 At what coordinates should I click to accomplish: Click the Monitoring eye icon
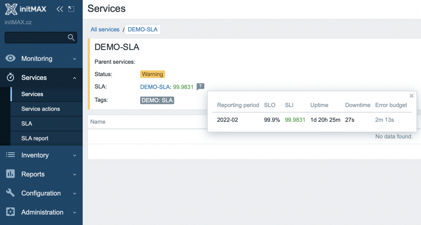pos(11,58)
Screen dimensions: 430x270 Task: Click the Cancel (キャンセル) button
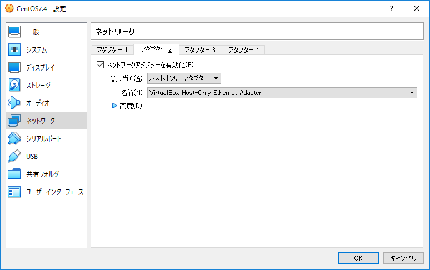403,258
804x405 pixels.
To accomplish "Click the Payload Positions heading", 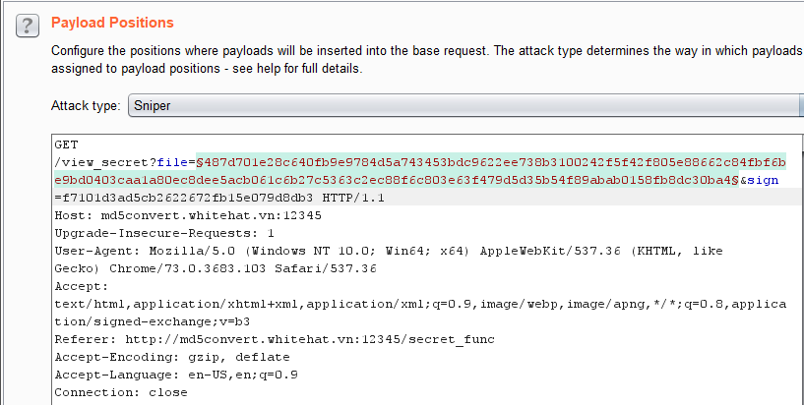I will point(112,23).
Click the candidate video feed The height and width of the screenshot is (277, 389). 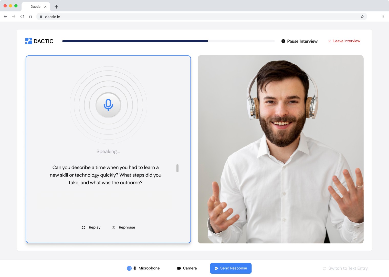coord(280,149)
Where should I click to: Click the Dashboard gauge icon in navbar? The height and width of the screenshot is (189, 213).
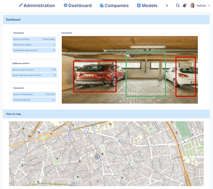coord(65,6)
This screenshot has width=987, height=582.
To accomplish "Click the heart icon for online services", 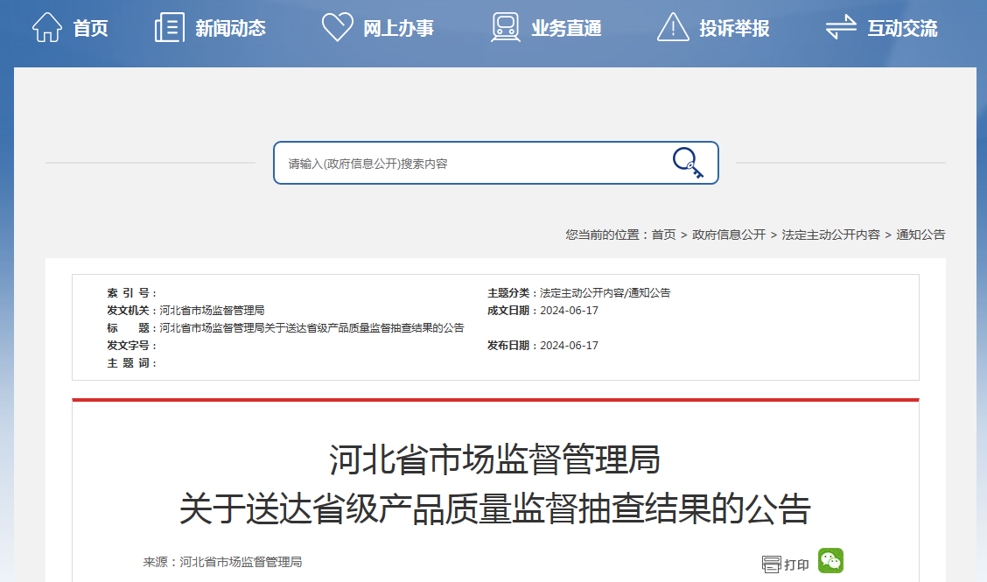I will tap(337, 27).
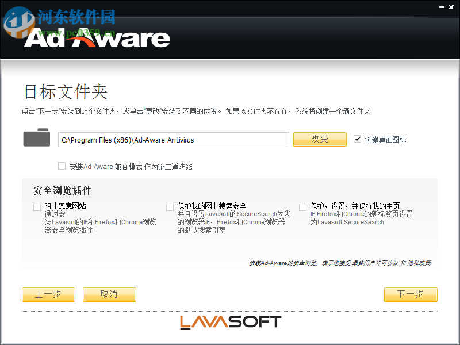The height and width of the screenshot is (345, 460).
Task: Click the 改变 button to change install folder
Action: [x=320, y=139]
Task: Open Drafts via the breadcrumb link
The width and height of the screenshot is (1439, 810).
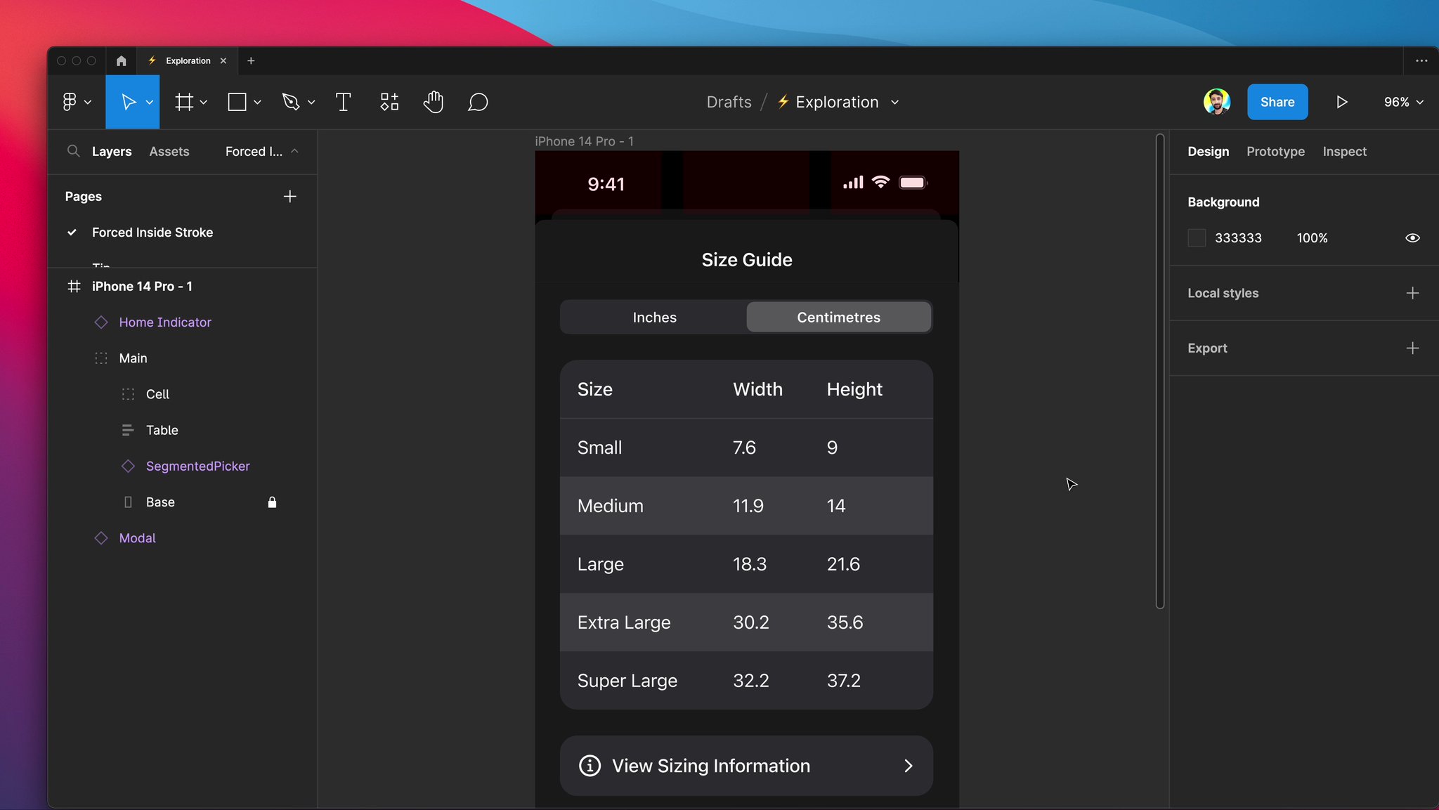Action: (728, 102)
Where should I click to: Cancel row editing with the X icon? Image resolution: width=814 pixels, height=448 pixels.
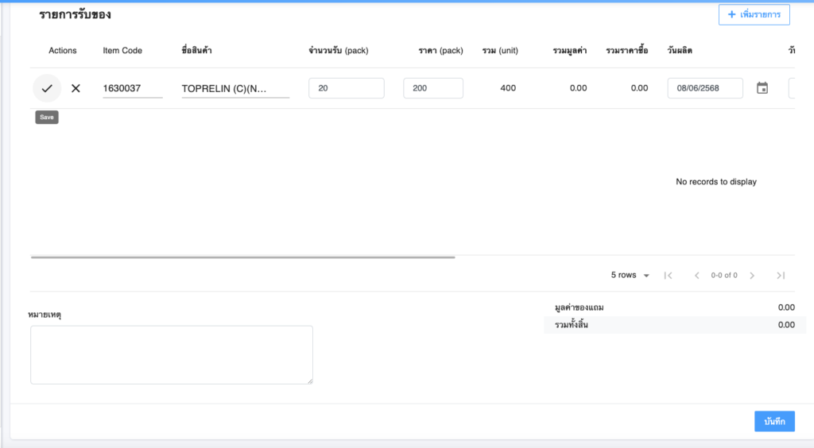click(76, 88)
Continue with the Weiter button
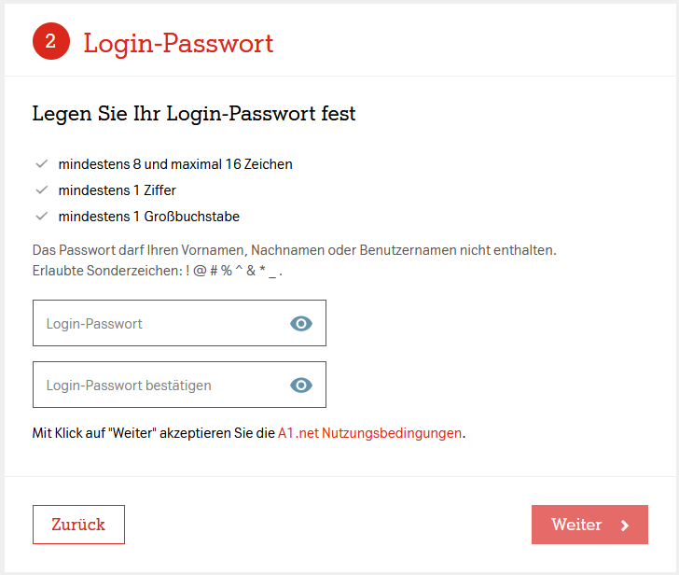The width and height of the screenshot is (679, 575). (x=578, y=525)
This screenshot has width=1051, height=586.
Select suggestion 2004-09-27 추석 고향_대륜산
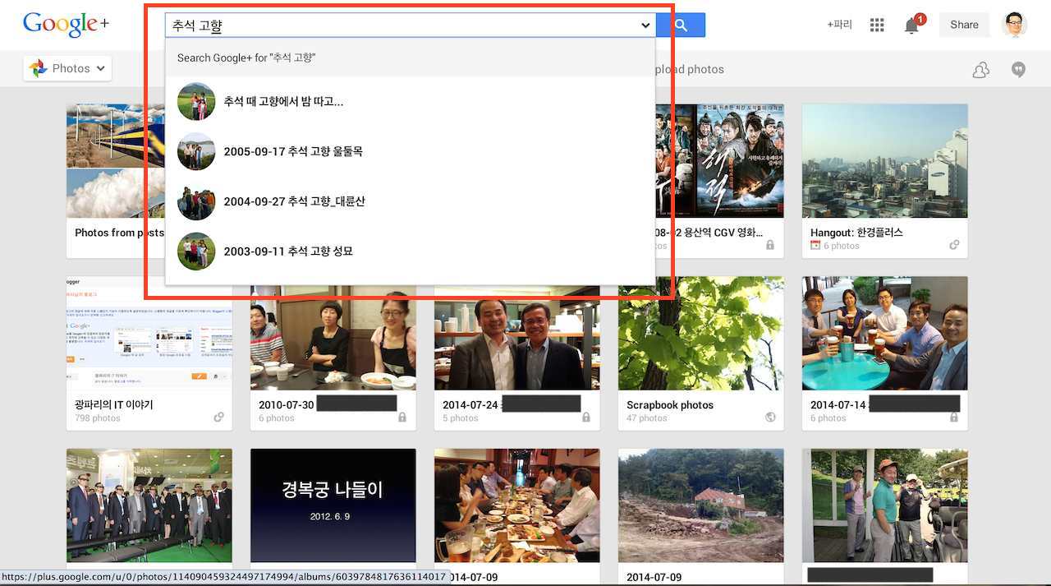pyautogui.click(x=294, y=201)
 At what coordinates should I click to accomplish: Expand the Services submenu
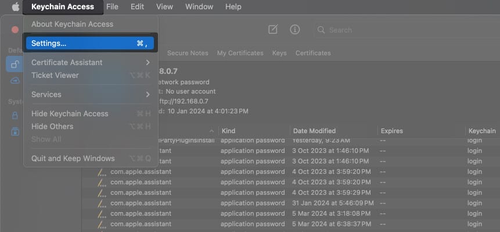(91, 94)
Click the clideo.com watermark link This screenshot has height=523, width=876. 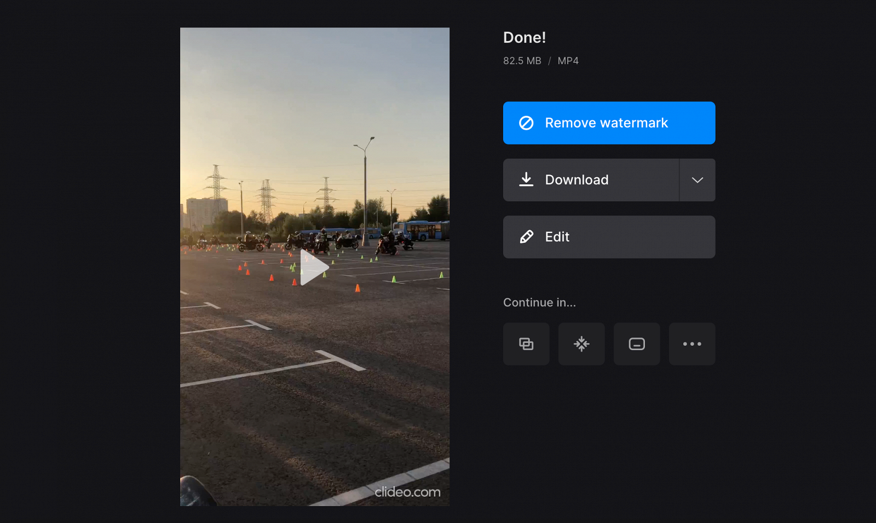coord(408,492)
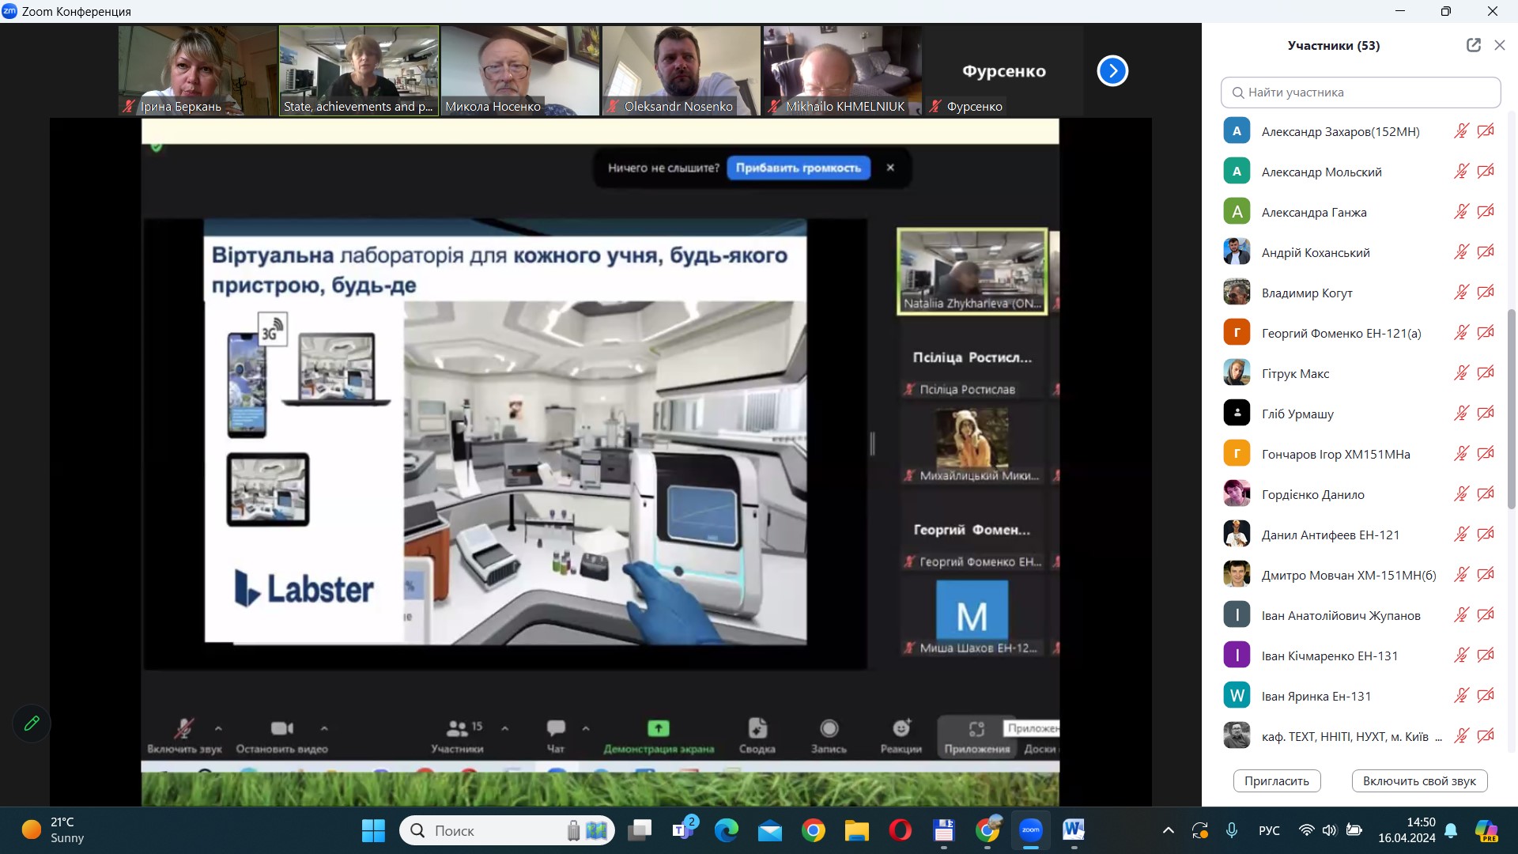Click the participants list scrollbar
The width and height of the screenshot is (1518, 854).
pos(1512,408)
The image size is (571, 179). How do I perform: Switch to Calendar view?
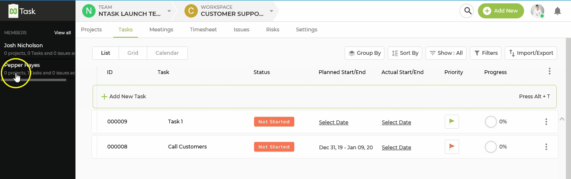167,53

Brief:
Extract each line of the rows above that contains the word "coordinates", reproducing those lines in full.

Task answer:
 At what coordinates should I click to accomplish: Click the Monitoring eye icon
 At what coordinates should I click to accomplish: Expand the Services submenu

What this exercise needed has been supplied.